Camera Measurement of Blood Oxygen Saturation
Jiankai Tang, Xin Liu, Daniel McDuff, Zhang Jiang, Hongming Hu, Luxi Zhou, Nodoka Nagao, Haruta Suzuki, Yuki Nagahama, Wei Li, Linhong Ji, Yuanchun Shi, Izumi Nishidate, Yuntao Wang
TL;DR
This work tackles non-invasive $SpO_2$ estimation from video by introducing a deep learning framework that fuses facial video frames with color-calibration cues. The VC2S model, combined with careful calibration strategies and ROI-based preprocessing, achieves robust intra- and inter-dataset performance across diverse skin tones, ages, and environments, outperforming traditional signal-processing baselines. Key contributions include comprehensive ablation analyses, demonstration of the importance of calibration (including a color checker) for generalization, and a detailed methodology for dataset collection and processing. The approach holds promise for scalable remote health monitoring, while highlighting the ongoing challenge of calibration requirements for real-world deployment across populations and devices.

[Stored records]
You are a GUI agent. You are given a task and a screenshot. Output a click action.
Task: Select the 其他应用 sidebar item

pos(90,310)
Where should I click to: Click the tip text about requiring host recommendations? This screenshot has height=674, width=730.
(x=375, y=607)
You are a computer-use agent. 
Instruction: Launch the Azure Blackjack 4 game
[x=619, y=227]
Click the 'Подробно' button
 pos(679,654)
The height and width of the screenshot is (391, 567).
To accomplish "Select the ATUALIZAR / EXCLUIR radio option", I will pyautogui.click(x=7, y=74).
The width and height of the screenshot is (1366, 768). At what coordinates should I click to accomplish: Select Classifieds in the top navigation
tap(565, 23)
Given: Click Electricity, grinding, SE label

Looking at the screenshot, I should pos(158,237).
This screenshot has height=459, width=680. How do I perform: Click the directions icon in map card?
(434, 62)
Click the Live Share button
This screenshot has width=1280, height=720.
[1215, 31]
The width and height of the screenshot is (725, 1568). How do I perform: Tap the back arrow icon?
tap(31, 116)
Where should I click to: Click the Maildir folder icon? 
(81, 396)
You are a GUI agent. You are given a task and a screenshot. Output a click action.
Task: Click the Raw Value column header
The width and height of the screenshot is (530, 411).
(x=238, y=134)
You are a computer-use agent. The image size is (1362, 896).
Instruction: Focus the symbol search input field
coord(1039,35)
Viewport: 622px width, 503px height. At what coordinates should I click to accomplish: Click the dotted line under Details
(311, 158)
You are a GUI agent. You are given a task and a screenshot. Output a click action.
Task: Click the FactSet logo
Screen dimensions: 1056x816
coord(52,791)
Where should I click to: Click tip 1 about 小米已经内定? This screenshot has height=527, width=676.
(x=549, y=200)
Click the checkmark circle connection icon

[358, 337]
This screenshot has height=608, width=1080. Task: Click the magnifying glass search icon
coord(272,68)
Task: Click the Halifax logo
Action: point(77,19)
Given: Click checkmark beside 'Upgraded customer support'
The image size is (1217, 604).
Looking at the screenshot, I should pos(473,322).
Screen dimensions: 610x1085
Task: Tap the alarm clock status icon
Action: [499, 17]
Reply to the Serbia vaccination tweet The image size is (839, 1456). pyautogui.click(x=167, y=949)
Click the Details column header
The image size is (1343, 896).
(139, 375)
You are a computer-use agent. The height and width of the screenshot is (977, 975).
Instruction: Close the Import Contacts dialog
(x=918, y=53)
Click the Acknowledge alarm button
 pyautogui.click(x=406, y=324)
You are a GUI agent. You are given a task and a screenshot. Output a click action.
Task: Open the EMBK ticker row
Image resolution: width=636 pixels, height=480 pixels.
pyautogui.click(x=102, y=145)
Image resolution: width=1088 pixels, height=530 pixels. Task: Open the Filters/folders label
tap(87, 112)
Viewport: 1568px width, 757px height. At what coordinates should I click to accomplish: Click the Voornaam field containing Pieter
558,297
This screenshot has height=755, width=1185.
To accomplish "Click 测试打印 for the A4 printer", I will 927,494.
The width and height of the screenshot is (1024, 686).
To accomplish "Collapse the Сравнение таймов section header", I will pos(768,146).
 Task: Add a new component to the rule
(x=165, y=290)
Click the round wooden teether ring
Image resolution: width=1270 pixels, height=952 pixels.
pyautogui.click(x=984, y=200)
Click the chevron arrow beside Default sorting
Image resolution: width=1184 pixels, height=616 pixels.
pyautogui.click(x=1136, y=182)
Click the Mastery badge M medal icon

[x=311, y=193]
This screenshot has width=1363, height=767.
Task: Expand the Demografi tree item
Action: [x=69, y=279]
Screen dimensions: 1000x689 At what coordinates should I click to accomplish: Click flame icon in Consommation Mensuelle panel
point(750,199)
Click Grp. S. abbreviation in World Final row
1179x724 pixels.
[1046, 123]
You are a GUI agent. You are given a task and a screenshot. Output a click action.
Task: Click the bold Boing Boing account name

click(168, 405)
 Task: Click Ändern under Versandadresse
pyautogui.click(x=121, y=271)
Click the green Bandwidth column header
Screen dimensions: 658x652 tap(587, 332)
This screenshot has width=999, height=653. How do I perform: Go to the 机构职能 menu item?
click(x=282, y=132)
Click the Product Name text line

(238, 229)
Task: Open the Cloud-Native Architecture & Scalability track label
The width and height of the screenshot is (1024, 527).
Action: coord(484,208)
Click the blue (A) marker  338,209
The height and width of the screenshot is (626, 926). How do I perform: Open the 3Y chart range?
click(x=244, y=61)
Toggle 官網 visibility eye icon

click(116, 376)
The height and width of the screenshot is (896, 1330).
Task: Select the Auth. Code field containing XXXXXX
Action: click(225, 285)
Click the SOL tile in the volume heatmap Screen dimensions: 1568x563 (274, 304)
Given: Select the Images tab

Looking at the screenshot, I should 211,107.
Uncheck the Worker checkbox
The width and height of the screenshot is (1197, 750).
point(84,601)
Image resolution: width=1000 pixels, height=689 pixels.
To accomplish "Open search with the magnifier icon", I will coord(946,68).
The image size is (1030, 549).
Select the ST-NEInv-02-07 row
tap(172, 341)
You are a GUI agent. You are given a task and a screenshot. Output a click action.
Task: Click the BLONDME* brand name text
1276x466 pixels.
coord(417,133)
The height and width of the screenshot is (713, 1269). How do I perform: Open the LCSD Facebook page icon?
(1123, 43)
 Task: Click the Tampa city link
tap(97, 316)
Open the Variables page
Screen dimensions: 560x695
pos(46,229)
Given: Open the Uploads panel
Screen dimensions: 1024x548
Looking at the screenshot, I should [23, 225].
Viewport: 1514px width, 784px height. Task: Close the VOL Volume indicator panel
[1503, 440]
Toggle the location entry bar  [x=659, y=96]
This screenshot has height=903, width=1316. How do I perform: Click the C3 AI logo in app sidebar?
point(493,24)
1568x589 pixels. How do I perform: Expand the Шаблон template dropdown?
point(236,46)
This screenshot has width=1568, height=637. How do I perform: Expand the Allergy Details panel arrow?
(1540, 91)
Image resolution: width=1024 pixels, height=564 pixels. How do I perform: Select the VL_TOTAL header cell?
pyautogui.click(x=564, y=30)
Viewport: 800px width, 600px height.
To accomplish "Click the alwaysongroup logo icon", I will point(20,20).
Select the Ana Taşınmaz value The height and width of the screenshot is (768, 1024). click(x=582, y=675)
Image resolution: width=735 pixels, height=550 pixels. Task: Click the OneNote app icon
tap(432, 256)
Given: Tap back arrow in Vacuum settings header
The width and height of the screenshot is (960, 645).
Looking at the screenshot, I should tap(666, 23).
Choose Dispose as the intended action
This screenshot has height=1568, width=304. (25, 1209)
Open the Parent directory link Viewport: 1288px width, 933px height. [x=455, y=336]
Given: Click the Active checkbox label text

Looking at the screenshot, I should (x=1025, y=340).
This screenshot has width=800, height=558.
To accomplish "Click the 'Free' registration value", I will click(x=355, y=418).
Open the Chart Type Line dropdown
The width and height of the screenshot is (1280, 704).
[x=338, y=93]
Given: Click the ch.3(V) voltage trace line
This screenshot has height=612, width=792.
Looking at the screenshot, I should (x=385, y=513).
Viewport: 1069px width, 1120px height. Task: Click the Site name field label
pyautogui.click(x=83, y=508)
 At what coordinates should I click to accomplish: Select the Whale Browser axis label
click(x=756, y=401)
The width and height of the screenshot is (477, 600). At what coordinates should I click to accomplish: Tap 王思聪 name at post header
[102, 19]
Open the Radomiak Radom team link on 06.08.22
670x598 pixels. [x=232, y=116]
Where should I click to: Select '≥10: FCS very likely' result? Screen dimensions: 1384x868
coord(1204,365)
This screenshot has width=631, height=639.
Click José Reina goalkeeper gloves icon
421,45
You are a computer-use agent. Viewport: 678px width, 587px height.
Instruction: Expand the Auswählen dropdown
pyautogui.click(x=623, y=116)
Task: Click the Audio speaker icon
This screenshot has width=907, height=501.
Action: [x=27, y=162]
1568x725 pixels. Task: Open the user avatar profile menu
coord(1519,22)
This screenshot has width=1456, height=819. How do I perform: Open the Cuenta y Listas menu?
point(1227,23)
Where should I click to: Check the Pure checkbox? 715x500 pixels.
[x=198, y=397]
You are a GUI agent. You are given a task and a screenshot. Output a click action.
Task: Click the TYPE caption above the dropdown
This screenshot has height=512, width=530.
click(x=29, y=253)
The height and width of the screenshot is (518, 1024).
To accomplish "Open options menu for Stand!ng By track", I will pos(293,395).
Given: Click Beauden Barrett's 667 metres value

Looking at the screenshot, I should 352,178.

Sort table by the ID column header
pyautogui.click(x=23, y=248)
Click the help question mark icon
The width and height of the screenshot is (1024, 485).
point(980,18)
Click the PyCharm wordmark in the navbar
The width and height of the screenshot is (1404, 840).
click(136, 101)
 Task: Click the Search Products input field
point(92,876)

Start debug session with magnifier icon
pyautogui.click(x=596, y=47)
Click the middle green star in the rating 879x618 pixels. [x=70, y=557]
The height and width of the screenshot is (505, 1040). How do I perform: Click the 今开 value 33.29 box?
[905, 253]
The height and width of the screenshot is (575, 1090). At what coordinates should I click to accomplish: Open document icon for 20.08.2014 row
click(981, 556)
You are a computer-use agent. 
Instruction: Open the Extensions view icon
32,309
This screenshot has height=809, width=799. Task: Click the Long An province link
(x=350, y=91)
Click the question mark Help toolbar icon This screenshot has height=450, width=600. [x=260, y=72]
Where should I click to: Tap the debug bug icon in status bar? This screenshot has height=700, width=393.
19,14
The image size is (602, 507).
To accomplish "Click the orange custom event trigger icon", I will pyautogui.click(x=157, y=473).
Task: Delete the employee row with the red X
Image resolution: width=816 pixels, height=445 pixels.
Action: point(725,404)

COMPLETE THE FOLLOWING:
1. Answer these questions about the page excerpt on camera measurement of blood oxygen saturation:
(a) Who is the first listed author?
(b) What is the name of the model the work introduces?
(c) What calibration tool is singled out as important for generalization?
2. Extend the page excerpt on camera measurement of blood oxygen saturation, starting right after the last sentence of its TL;DR.
You won't need any of the items.

TASK RESULTS:
1.
(a) Jiankai Tang
(b) VC2S
(c) A color checker

2.
Abstract
Blood oxygen saturation (SpO2) is a crucial vital sign routinely monitored in medical settings. Traditional methods require dedicated contact sensors, limiting accessibility and comfort. This study presents a deep learning framework for contactless SpO2 measurement using an off-the-shelf camera, addressing challenges related to lighting variations and skin tone diversity. We conducted two large-scale studies with diverse participants and evaluated our method against traditional signal processing approaches in intra- and inter-dataset scenarios. Our approach demonstrated consistent accuracy across demographic groups, highlighting the feasibility of camera-based SpO2 monitoring as a scalable and non-invasive tool for remote health assessment.